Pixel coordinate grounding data
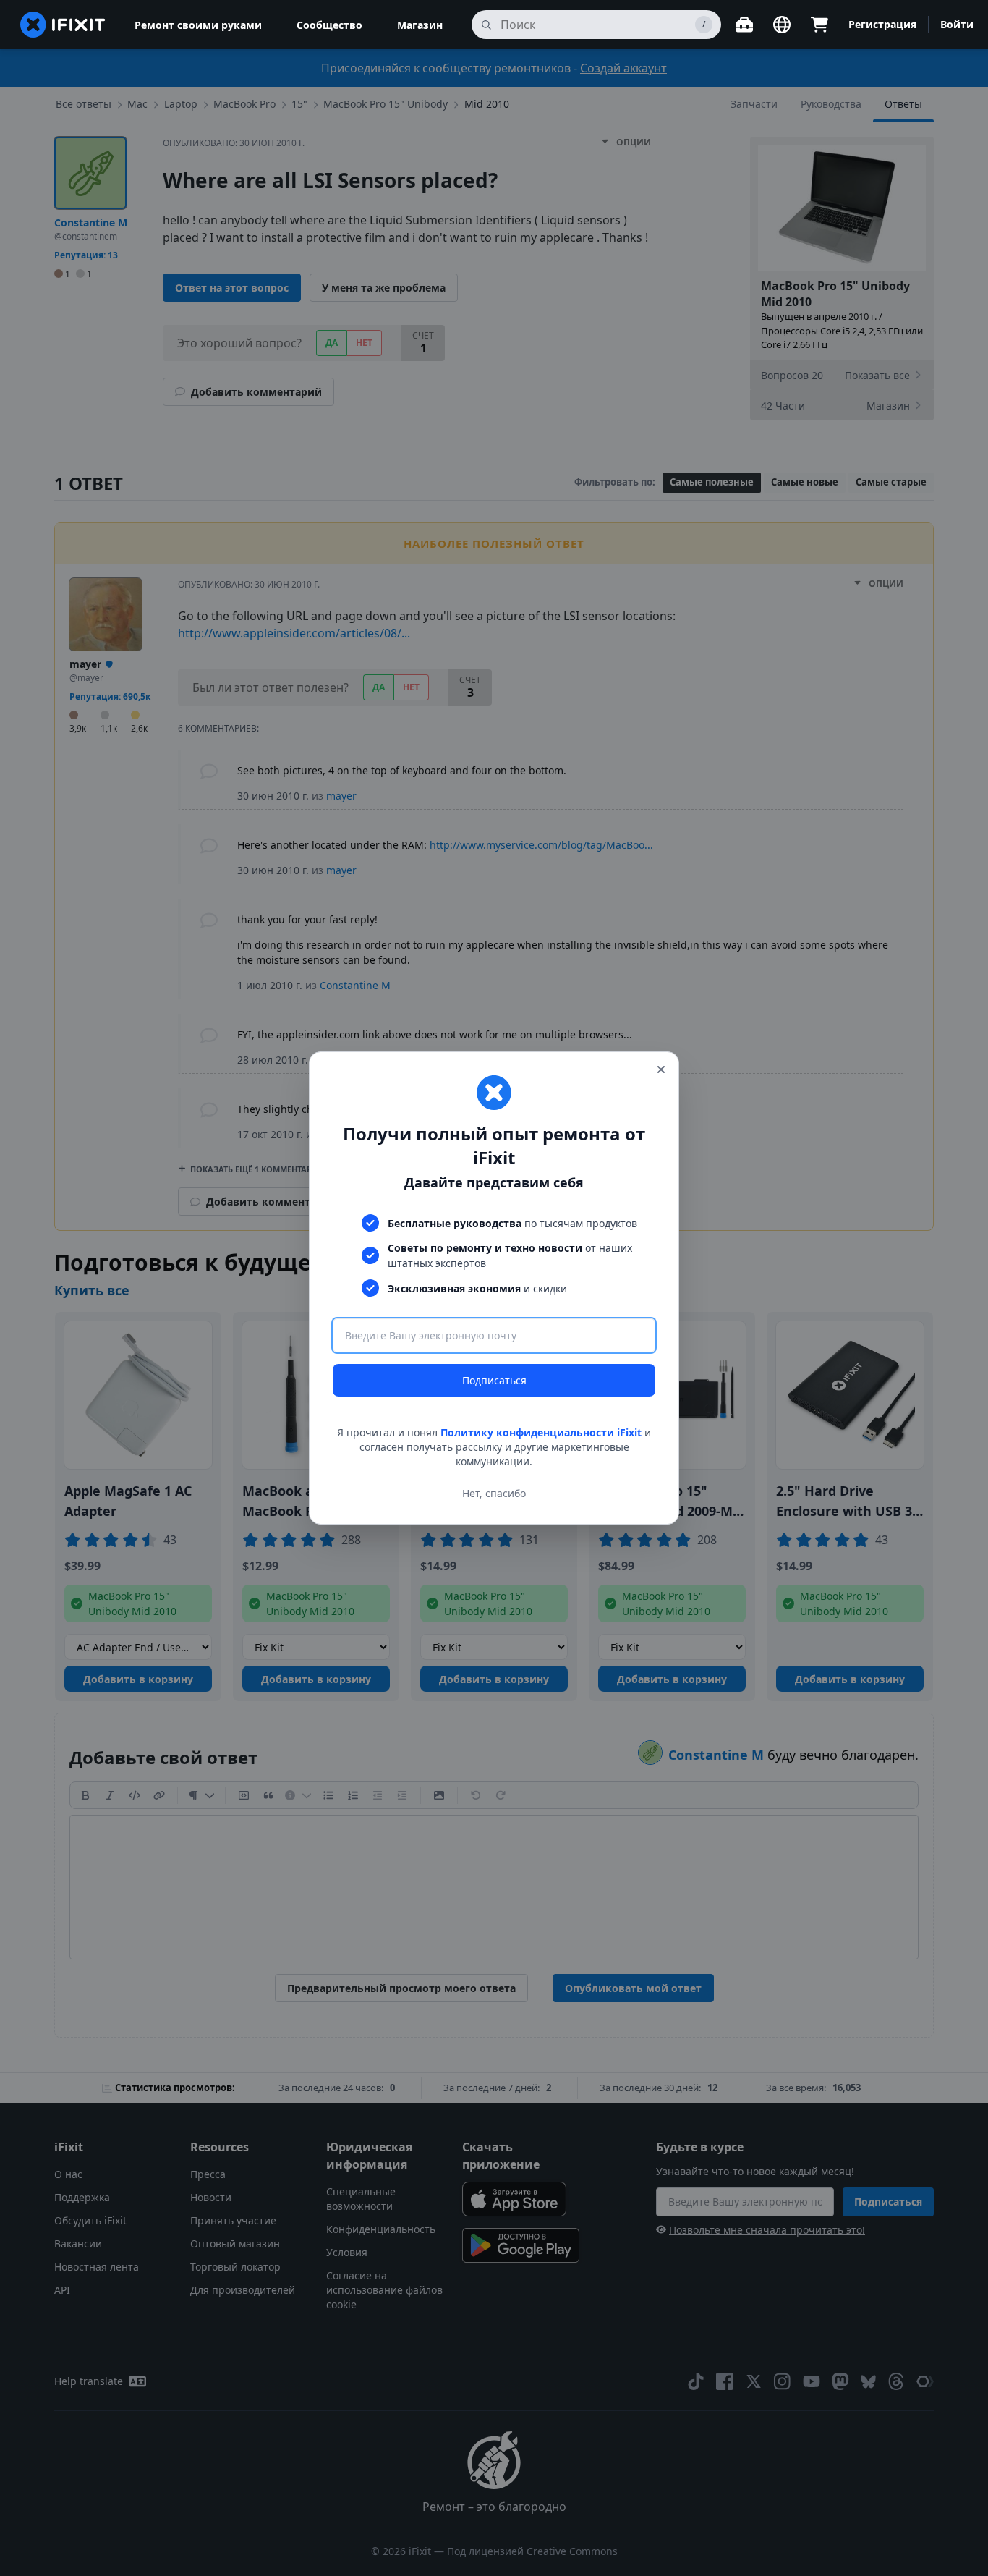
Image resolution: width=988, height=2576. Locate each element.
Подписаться (494, 1380)
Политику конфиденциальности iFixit (541, 1432)
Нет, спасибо (494, 1493)
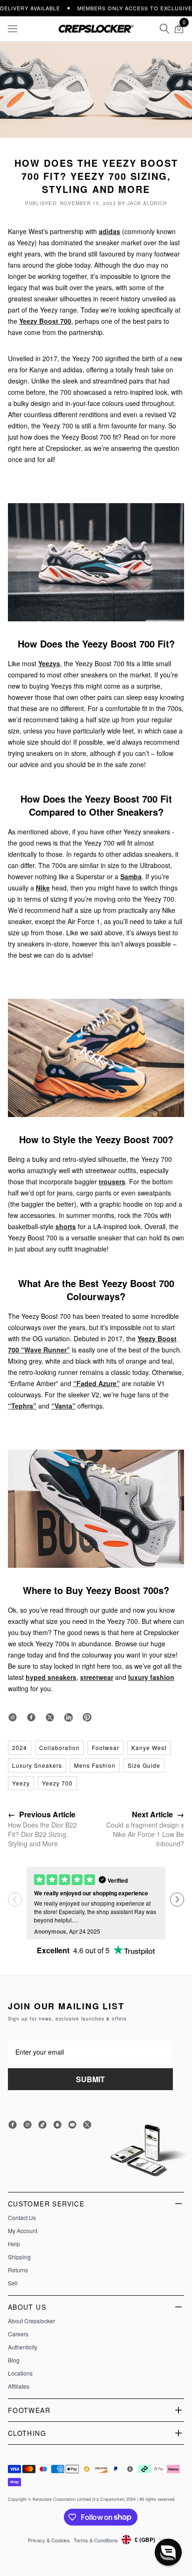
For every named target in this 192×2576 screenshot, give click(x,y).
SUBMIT (90, 2079)
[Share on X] (50, 1717)
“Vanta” (63, 1405)
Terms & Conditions (96, 2540)
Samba (131, 876)
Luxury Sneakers (37, 1765)
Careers (18, 2334)
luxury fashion (151, 1677)
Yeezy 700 (57, 1783)
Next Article (158, 1814)
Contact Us (22, 2217)
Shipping (19, 2257)
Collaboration (59, 1747)
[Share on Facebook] (31, 1717)
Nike (43, 887)
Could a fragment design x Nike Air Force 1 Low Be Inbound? (145, 1834)
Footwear (105, 1747)
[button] (177, 1900)
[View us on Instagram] (12, 1717)
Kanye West (148, 1747)
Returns (18, 2270)
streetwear (96, 1677)
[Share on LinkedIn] (68, 1717)
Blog (14, 2360)
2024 (19, 1747)
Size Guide (144, 1765)
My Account (22, 2231)
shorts (65, 1226)
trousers (112, 1181)
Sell (13, 2283)
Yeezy (21, 1783)
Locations (20, 2373)
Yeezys (49, 663)
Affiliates (18, 2386)
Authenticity (22, 2347)
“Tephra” (22, 1405)
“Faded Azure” (96, 1383)
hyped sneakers (51, 1677)
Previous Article (41, 1814)
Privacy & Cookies (49, 2540)
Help (14, 2244)
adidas (109, 231)
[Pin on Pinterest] (87, 1717)
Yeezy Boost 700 (45, 321)
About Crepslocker (31, 2321)
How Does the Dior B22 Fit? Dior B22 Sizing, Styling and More (42, 1834)
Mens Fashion (95, 1765)
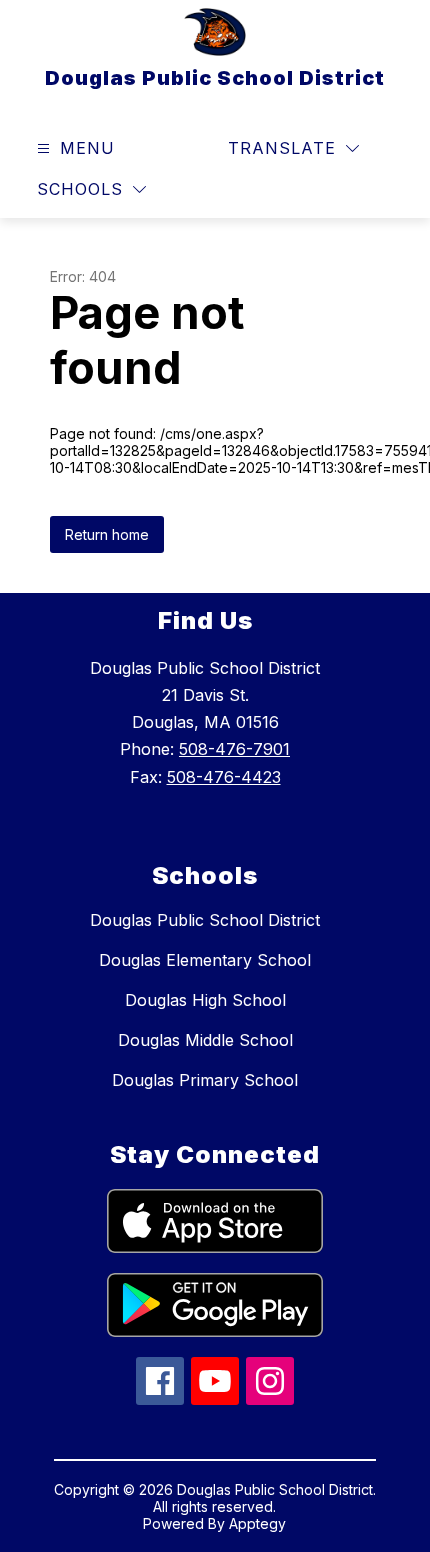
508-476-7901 (234, 749)
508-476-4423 (224, 777)
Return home (107, 534)
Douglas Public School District (205, 920)
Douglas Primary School (205, 1080)
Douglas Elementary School (205, 960)
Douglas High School (205, 1000)
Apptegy (257, 1523)
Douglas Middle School (205, 1040)
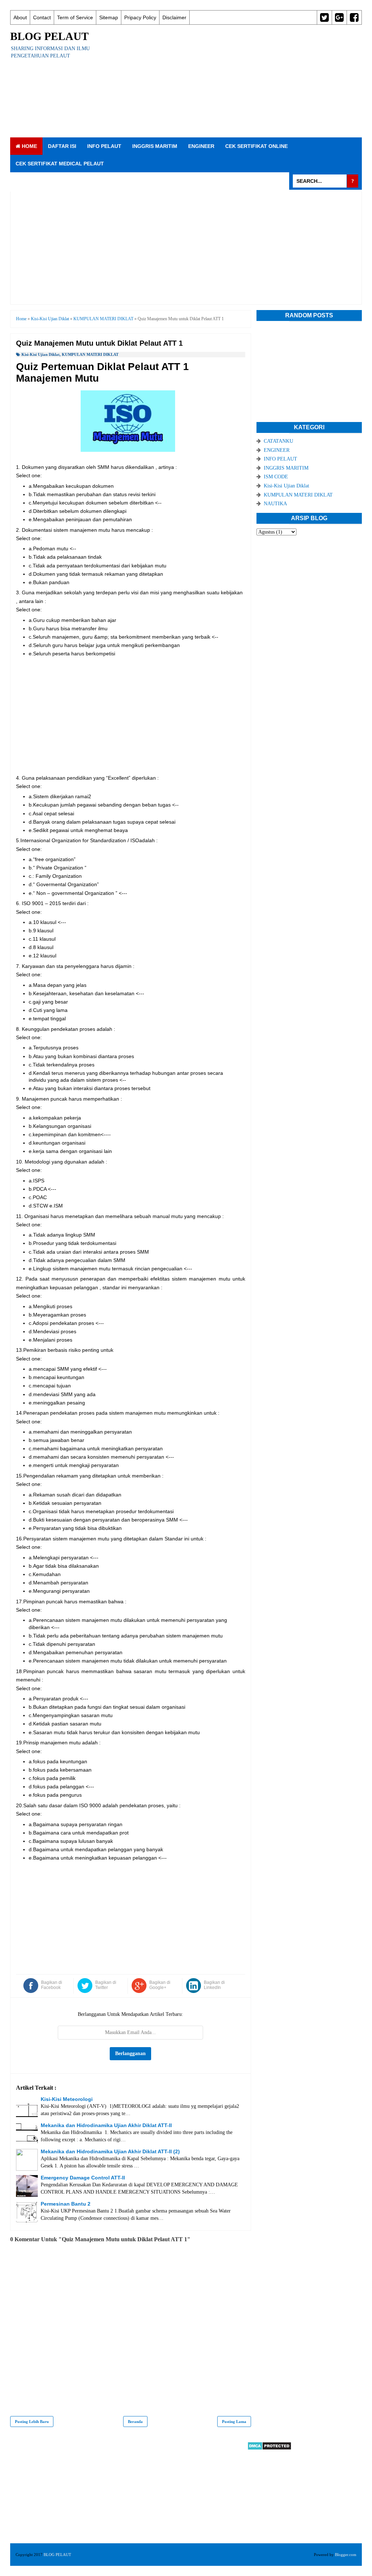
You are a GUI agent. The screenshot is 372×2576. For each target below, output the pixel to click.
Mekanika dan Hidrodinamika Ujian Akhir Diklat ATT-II (106, 2125)
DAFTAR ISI (62, 146)
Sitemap (108, 17)
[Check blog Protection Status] (269, 2448)
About (20, 17)
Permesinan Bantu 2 (65, 2204)
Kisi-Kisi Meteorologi (67, 2099)
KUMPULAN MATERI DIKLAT (90, 354)
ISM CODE (276, 476)
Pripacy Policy (140, 17)
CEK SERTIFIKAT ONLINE (256, 146)
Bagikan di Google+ (159, 1985)
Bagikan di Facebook (51, 1985)
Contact (42, 17)
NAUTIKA (275, 503)
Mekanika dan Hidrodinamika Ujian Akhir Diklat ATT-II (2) (110, 2151)
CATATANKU (278, 441)
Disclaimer (174, 17)
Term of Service (75, 17)
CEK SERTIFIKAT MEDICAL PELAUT (60, 163)
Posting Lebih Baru (32, 2421)
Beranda (135, 2421)
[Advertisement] (234, 81)
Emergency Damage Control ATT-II (83, 2178)
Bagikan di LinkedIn (214, 1985)
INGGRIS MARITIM (154, 146)
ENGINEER (201, 146)
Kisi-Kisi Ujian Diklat (40, 354)
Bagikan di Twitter (105, 1985)
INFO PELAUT (104, 146)
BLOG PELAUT (49, 36)
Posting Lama (234, 2421)
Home (28, 146)
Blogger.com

_WORK REQUEST_
Please copy exactly, and only, the lines from the line containing "ENGINEER (201, 146)" through the last line of the records, with both ends included.

_ANSWER FOR THIS EXERCISE_
ENGINEER (201, 146)
Kisi-Kisi Ujian Diklat (40, 354)
Bagikan di Twitter (105, 1985)
INFO PELAUT (104, 146)
BLOG PELAUT (49, 36)
Posting Lama (234, 2421)
Home (28, 146)
Blogger.com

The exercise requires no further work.